Interview with Felipe Ortega

As a computer scientist and engineer you could have chosen among many different objects of study, why Wikipedia?

For 3 reasons:

  • Firstly, at that time (2005) it was very clear for me that Wikipedia was a new Internet phenomenon, a flagship initiative, one that would play a key role in the Open Movements arena, just like Linux did back in the 90s.
  • Secondly, Wikipedia was creating a vast compilation of activity records from millions of editors. It had the potential to become one of the largest online commuities in the world, thus making it unique and offering a great challenge to analyze it, at the same time.
  • Finally, because of its goal. We all know that compiling all human knowledge is a very ambitious goal. But even in its current state (still a long way to go for completing its mission) Wikipedia has proven to be valuable for hundreds of millions of persons. Its content is adhered to the definition of free cultural works [ ]. It’s a perfect example of the advantages of this totally open model for knowledge production. So, I thought it deserved my attention to explain why this approach works in practice, defying our classical preconceived models for collaborative production.

What gave you the idea to develop the WikiXRay tool?

From Eric S. Raymond’s “The Cathedral and the Bazaar”: “Every good work of software starts by scratching a developer’s personal itch“.

I don’t think that my tool (still in “beta” state after 3 years) can be
really considered a “good work of software”, yet. But it did start from
a personal itch: the lack of a reliable tool to parse available data
dumps published by WMF. I think I tried 3 or 4 tools, and mwdumper was
the best one, but I constantly got errors parsing the huge Engilish
Wikipedia dump.

Thus, I thought carefully about my options and it was pretty clear that,
at least, I should attempt to build my own tool if I ever wanted to do
serious work with those data.

In addition to this, reproducibility was (and still is) and obsession
for me. Too frequently, we find yet another quantitative analysis on a
certain set of FLOSS projects, online communities, etc. And you cannot
reproduce it, validate it and learn from their approach for the simple
reason that the source code is not available anywhere! So, the best
option for me was to code libre software, under GPL, and let others to
freely inspect, adapt, use and distribute it.

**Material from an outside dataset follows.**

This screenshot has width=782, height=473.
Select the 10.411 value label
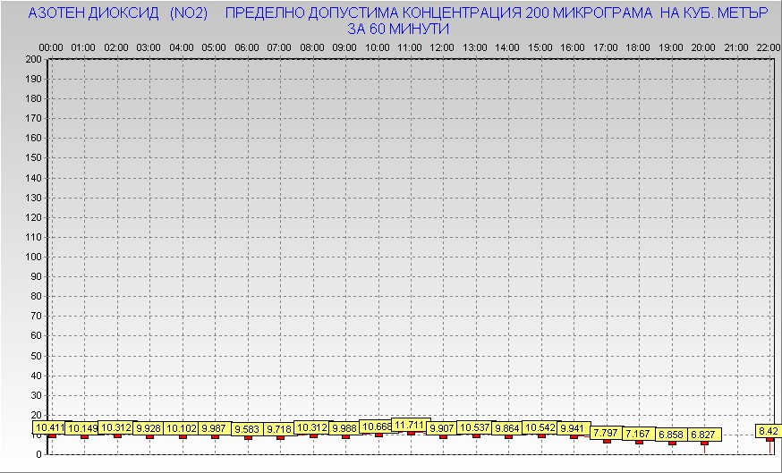(50, 428)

What was the most difficult thing in developing this tool?

There were many difficult problems to solve, but I think the most
complicated one was to build a parser with decent performance. Parsing
huge XML files was a little bit tricky, since you cannot store the whole
thing in memory (+2TB is out of question).

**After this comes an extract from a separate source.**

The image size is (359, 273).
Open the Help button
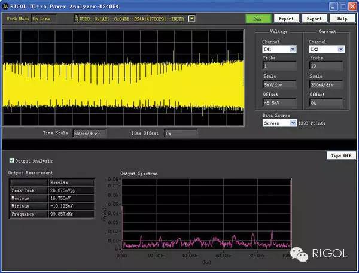point(342,19)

Interestingly, last month I found a new parser (also libre software)
that apparently outperforms mine. But that’s also the good side of libre
software. Now I can try to adapt it in my own code :). In any case, I’m
very happy that WikiXRay is still one of the best options out there to
analyze Wikipedia dumps.

How do you see WikiXRay being used in future research? Can it be used on other platforms as well?

Well, right now it’s a cross-platform tool, and I’ve heard of people
using it on Windows, Linux and Mac OS without problems. All dependencies
(MySQL, GNU-R and Python) are available for these platforms. This is
great when you’re trying to build something useful for a broad audience.
It’s a good starting point.

However, right now it only works for MediaWiki dumps. In the future, I’d
love to have alternative parsers for other wikis (Tiki Wiki, DokuWiki,
MoinMoin… well I can not mention them all!).The advantage is that the
analysis modules are independent from the type of platform analyzed, as
long as you store the info using the same data model.

Other ideas could be:

  • Feeding a web interface to visualize the current state of your wiki (community, activity, trends). This could be great as a service for large wiki communities, like Wikia, or even for enterprise wikis.
  • Adding support for seasonality analysis, trends and forecasting (something I’d love to work on as soon as we find time and funding 🙂 ).
  • Integrating additional perspectives like: Social Network Analysis, effort analysis and patterns, co-authorship, forecasting/identifying prospective top-quality articles…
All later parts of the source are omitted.